-------- TEXT SECTION

A car accident is a disaster that can give a victim injuries that may never fully heal, such as a traumatic brain injury or paralysis. While it is obvious that a high-speed or high-impact car accident can cause serious injuries, many people don’t realize that low-impact accidents can, as well. Even a collision referred to as a “fender bender” can give drivers and their passengers severe injuries. This is why it is critical not to talk about your injuries with an insurance company until you’ve seen a doctor.
How Can a Low-Impact Accident Lead to a Severe Injury?
If a car accident of any caliber exerts gravitational forces against a driver or vehicle passenger, the human body may not be able to withstand them – resulting in hard-tissue or soft-tissue injuries. A common example is a whiplash injury in a rear-end collision. A low-impact accident can still be enough to cause major injuries, including brain injuries, from the body being thrown around the car or from blunt-force trauma. For example, even a minor collision could break a window, resulting in lacerations. It could also trigger the airbag, which can cause bruising, facial injuries and skin irritation.
Pre-existing injuries and conditions can increase the odds of a low-impact crash resulting in serious injuries. A motor vehicle driver who already had a slipped disk in his or her back, for example, may suffer a more severe back injury in the low-impact crash than an ordinary driver would have. A rule known as the Eggshell Skull Doctrine states that a defendant must take a plaintiff as-is – meaning the defendant must pay for the plaintiff’s full injury, even if a pre-existing condition made things worse.
Low-Impact Accidents and Delayed Injuries
The advice given to car accident survivors is not to answer any questions about their injuries until they’ve been to a hospital or doctor; specifically, not to answer questions asked by an insurance company. This is because many car accidents, including low-impact accidents, inflict injuries that have hidden or delayed symptoms. You may not notice that you have bleeding in your brain from a head injury right away, for example, until enough time passes that it causes noticeable symptoms. Saying that you are not injured can make it more difficult to change your answer and recover financial compensation from an insurer if you discover injuries later.

----------------
-------- INFORMATION SHOWN

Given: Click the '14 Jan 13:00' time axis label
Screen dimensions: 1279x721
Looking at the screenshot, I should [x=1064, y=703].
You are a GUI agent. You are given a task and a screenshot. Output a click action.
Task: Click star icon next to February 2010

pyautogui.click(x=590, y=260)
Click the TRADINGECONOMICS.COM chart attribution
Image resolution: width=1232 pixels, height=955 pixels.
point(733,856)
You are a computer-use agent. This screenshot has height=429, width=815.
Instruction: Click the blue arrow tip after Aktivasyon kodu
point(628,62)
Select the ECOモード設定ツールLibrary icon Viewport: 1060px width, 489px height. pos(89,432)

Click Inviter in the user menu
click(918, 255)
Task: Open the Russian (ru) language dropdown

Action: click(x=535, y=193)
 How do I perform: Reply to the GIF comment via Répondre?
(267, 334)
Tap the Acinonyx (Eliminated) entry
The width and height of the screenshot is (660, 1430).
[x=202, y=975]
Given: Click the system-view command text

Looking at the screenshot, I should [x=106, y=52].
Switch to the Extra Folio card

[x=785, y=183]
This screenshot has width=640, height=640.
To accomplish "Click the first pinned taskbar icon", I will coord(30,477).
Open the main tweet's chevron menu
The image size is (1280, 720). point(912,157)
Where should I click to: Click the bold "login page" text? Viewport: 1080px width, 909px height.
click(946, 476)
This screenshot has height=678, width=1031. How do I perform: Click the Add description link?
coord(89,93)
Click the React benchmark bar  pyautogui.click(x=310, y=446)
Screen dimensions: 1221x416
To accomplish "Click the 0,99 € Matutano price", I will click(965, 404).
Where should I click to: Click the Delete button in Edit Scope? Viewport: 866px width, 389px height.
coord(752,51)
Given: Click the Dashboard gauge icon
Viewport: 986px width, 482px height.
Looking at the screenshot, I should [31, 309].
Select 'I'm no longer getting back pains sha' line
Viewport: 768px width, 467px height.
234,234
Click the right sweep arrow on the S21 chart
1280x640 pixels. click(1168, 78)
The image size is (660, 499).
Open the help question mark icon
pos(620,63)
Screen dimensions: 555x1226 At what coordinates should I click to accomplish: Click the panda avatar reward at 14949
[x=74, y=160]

----------------

= BRIEF 1 =
Reproduce the article on low-impact car accidents word for word, from "How Can a Low-Impact" up to and including "and skin irritation.".
= BRIEF 2 =
Extend the article on low-impact car accident injuries, picking up right after its final sentence.

= ANSWER BOX 1 =
How Can a Low-Impact Accident Lead to a Severe Injury?
If a car accident of any caliber exerts gravitational forces against a driver or vehicle passenger, the human body may not be able to withstand them – resulting in hard-tissue or soft-tissue injuries. A common example is a whiplash injury in a rear-end collision. A low-impact accident can still be enough to cause major injuries, including brain injuries, from the body being thrown around the car or from blunt-force trauma. For example, even a minor collision could break a window, resulting in lacerations. It could also trigger the airbag, which can cause bruising, facial injuries and skin irritation.

= ANSWER BOX 2 =
Delayed injuries that a low-impact car accident could inflict include whiplash, back injuries, brain injuries, pulled muscles and nerve damage. If you get into a low-impact crash, such as a low-speed rear-end collision, do not assume that you are uninjured just because you initially feel fine. Your injury may have delayed symptoms, or your adrenaline may be masking the pain. When asked about your injuries, say that you cannot answer these questions until you’ve seen a doctor. Then, go to a hospital without delay.
Do You Need an Attorney After a Low-Impact Crash?
Personal injury lawyers do not only represent victims with serious injuries. If a low-impact accident gave you minor injuries, you may still benefit from hiring a lawyer to represent you during the claims process. If the car accident gave you injuries that qualify as serious, however, such as injuries that will give you long-term symptoms, a disability, or permanent scarring or disfigurement, it is especially important to contact a car accident attorney in Dallas.
Without an attorney representing you during a serious injury claim, a car insurance company may take advantage of you in an attempt to save money on your payout. The insurer may claim that you could not possibly have suffered such a serious injury in a low-impact car accident, for example, or it may try to blame your injury on a pre-existing condition. An attorney can help you protect your rights and best interest during the claims process after a low-impact crash.